At the 22nd Session of the Indian National Social Conference held at Madras in December 1908, Mrs. Sarojini Naidu moved the following Resolution:—

“This Conference invites all communities concerned to give their earnest endeavours to save Hindu widows from the customary disfigurement, to ameliorate their condition by providing them with educational facilities and a Widows’ Home after the model of Professor Karve’s so that they may become better qualified than now to be sisters of mercy and useful and respected members of Society, and also by placing no obstacles in the way of their remarriage.”

In doing so she characterised the necessity for having a resolution on this subject on the agenda as a national disgrace. While other countries were advanced in civilisation, they in India, were still dealing with primitive social questions which they should have outlived long ago. She hoped that the day would come very soon when it would not be required that they should proclaim to the world their national disgrace. Only during the last three days they met together in Council, deliberating how to achieve their political freedom. Did they believe, were they so presumptuous as to think that such a thing would be possible, when at the very core of their social organisation they had this degrading cancer!

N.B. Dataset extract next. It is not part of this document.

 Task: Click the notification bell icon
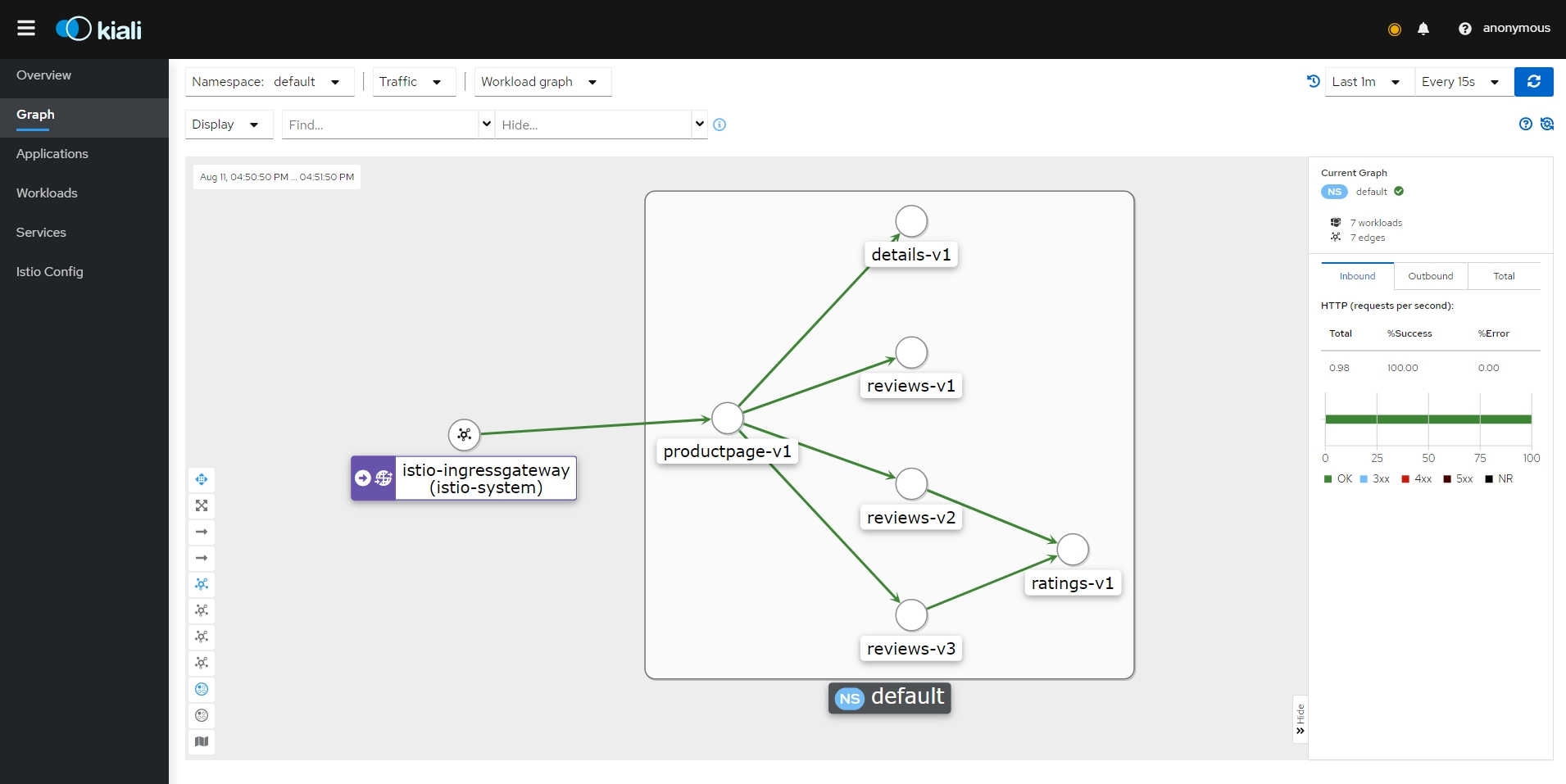(1423, 29)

It seemed incredible to any thinking mind that it was possible for the sons of a country that had produced a law-giver like Manu who taught the ideals of justice, a country that produced Lord Buddha who taught ideals of love, to have so forgotten and to have fallen so low that they had lost the instincts of their chivalry to which the Hindu widow had a claim, first for the weakness of her sex, and next for the sake of her suffering. (Cheers.) It was still more incredible that the daughters of a country that had produced such immortal women, whose names came down the annals of their civilisation, should so far have lost, not merely their mother-love, but should also have forgotten the very first principles of their religion, that love was the Fatherhood of God, the Brotherhood of man and the Sisterhood of woman ? In conclusion, she advocated the establishment of Widows’Homes in all parts of the country for the education of widows.